Pasos a dar para iniciar un negocio editorial

Iniciar un negocio editorial exitoso y prometedor, demanda determinados requisitos legales, pero por sobre todo, se funda en las capacidades personales y de relación.

Iniciar un negocio editorial suele ser una idea innovadora y con futuro. El mismo, se plantea a partir de una serie de pasos legales básicos y requiere de grandes habilidades en cuanto a recursos humanos. Además de los alcances propios de la empresa, tales como impresión, presentación o distribución, se debe asumir un rol fundamental en la selección de contenidos viables.

Requisitos legales

  • Iniciar un negocio editorial posee ciertos requisitos enmarcados en las exigencias de las leyes vigentes, al igual que cualquier otro emprendimiento comercial. Si bien en cuanto a las pretensiones fiscales, no difieren demasiado de los demás comercios, el mundo editorial posee ciertas cláusulas legales propias.
  • Básicamente, las normas impositivas plantean el pago de impuestos normales de cada país, entre los que se destaca el IVA. Luego, las editoriales deben poseer ISBN, un código de barras de identificación, el cual aparecerá impreso en los libros que de ella fluctúen. Finalmente, dentro de los requisitos legales, se ubica el depósito legal, el cual variará su monto de acuerdo a lo establecido por ley en cada país.
  • En cuanto a la infraestructura del local delegado a la empresa, no son muchas las exigencias. Simplemente, se solicitan las medidas de seguridad e higiene habituales, tales como sanitarios correctamente instalados, extintores y los accesorios complementarios.
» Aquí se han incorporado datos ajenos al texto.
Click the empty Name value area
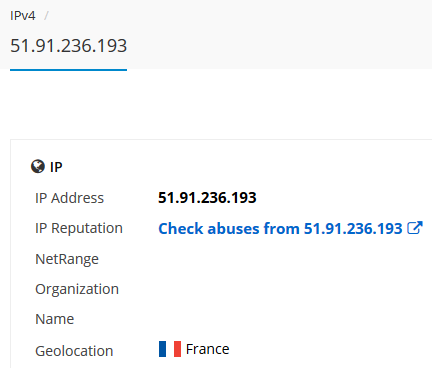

¿Cómo llevar adelante el negocio?

  • Las editoriales suelen ser empresas de fácil constitución, ya que muchas de las actividades que lleva a cabo pueden ser derivadas a terceros. Por ejemplo, no es necesario contar con imprenta propia, los correctores trabajan en ocasiones de manera freelance o por unidades ingresadas a la empresa, y la distribución de las unidades pueden asignarse a empresas particulares sin mayores inconvenientes. 
  • Sin embargo, entre los obstáculos a sortear en este medio, se encuentra la capacidad personal de discernir entre una buena obra y comercial de otra que no reúne estos requisitos. Para ello es imprescindible que la persona que encabece este negocio, manifieste interés por la lectura de materiales variados, así como que posea la movilidad adecuada en los eventos de presentación y lanzamiento de obras.
  • Al iniciar un negocio de estas características, se debe tener presente que un libro es mucho más que eso para su autor. Por ello, el sector de Recursos Humanos de la empresa debe ser el mejor capacitado. Es desde allí que se tomará el contacto con los escritores y desde donde saldrá una propuesta o, en caso contrario, el rechazo a su obra. En este último caso, la docilidad y capacidad de trato son fundamentales.
  • El mundo editorial es sumamente interesante y dinámico. Iniciar un negocio dentro del mismo puede ser una experiencia única y con proyecciones interesantes de futuro.